Bu ayrıntılar, her konuda verdiği bilgilere güvendiğimiz Rauf Yekta Bey'e hatırat konusunda da güvenmemiz gerektiğini ortaya koyuyor.
*
Velhasıl-ı kelam, bahsi geçen arşiv belgesini görmüş, hatta kitaba almış olmama rağmen Rauf Yekta Bey’in verdiği tarihin kabul edilmesi gerektiğini savunmamın sebebi budur.

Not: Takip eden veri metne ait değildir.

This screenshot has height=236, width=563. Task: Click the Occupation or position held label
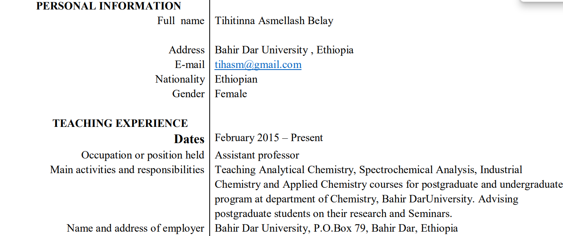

Aslolanın Cemil Bey'in sanatı, bunların teferruat olduğunu kabul etmekle birlikte bir şeye inanacaksak Cemil Bey'in sanatını en iyi anlatan, onunla akran, müzikolojinin kurucusu Rauf Yekta Bey'e inanalım teklifiyle sözlerime son veririm.
Ek: Birinci görsel, bahsi geçen arşiv belgesi. İkinci görsel ise Rauf Yekta Bey'in hatırattaki bilgileri verdiği 15 Ağustos 1916 tarihli makalesinin baş kısmı.